_Reading passage_

In-place operation causing RuntimeError: Trying to backward through the graph a second time

William_Caster · July 12, 2023, 8:39pm

Hi there, I’m new to PyTorch and I’ve been trying to fix a runtime error without success. I have defined a custom layer that has the following forward pass:

  def forward(self, x):

      w_times_x = torch.mm(x, self.weights.t() + (torch.mul(self.alphas, self.h_ij)).t())

      yout = torch.add(w_times_x, self.bias)

      self.h_ij = .99 * self.h_ij + .01 * torch.ger(x[0], yout[0]).t()

      return yout

Only self.weights and self.alphas are parameters of the model. The tensor self.h_ij is simply accumulating the product of units’ i and j activations over forward passes (for that I’m doing batch size of 1 such that the training samples are presented sequentially so that the updated value of self.h_ij and the end of the forward pass is used during the forward pass of the next training sample).

The training loop is the following:

for epoch in range(num_epochs):
    for batch_inputs, batch_outputs in dataloader:

        optimizer.zero_grad()

        predictions = model(batch_inputs)
        loss = loss_function(predictions, batch_outputs)

        loss.backward()
        optimizer.step()

The problem I’m having is that after the first .backward() call I get a RuntimeError: Trying to backward through the graph a second time (or directly access saved tensors after they have already been freed). At the end of this error message it’s suggested I use .backward(retain_graph=True). If I do that I get a different error message RuntimeError: one of the variables needed for gradient computation has been modified by an inplace operation.

What am I doing wrong? I now that if I call self.h_ij.detach_() at the end of the forward method I got get the first error but this will remove (if I understand correctly) self.h_ij from the computational graph, so it won’t be taken in consideration when computing the gradients wrt to self.alpha.

Another way I can avoid the error is by simply “rebuilding” the tensor (like in the code bellow) but I think this must be braking the computational graph somehow.

def rebuild_h_ij(self):

    _aux = self.h_ij.tolist().copy()

    self.h_ij = torch.zeros((self.size_out, self.size_in), requires_grad = False)

    self.h_ij = torch.tensor(_aux, requires_grad = False, dtype = torch.float32)

Some help with this would be rather appreciated. Thx in advance.

KFrank · July 14, 2023, 12:36am

Hi William!

William_Caster:

  def forward(self, x):

      w_times_x = torch.mm(x, self.weights.t() + (torch.mul(self.alphas, self.h_ij)).t())

      yout = torch.add(w_times_x, self.bias)

      self.h_ij = .99 * self.h_ij + .01 * torch.ger(x[0], yout[0]).t()

      return yout
Only self.weights and self.alphas are parameters of the model. The tensor self.h_ij is simply accumulating the product of units’ i and j

…

The problem I’m having is that after the first .backward() call I get a RuntimeError: Trying to backward through the graph a second time.

…

I get a different error message RuntimeError: one of the variables needed for gradient computation has been modified by an inplace operation.

w_times_x depends on your trainable parameters, so yout does as well,
and after you accumulated into h_ij, h_ij does to.

Excerpt from a dataset
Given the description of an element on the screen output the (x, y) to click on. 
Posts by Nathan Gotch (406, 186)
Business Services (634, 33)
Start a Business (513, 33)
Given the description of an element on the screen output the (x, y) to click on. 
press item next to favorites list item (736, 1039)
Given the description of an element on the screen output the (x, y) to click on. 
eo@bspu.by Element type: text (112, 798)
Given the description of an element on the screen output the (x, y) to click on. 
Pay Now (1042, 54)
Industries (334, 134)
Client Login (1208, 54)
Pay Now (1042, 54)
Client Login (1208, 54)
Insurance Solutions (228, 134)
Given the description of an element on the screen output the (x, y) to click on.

_Aim_
Copy the forum thread's text starting with "The training loop" and going on through "predictions = model(batch_inputs)", substituting "x_batch" for every "batch_inputs".

_Finished answer_
The training loop is the following:

for epoch in range(num_epochs):
    for x_batch, batch_outputs in dataloader:

        optimizer.zero_grad()

        predictions = model(x_batch)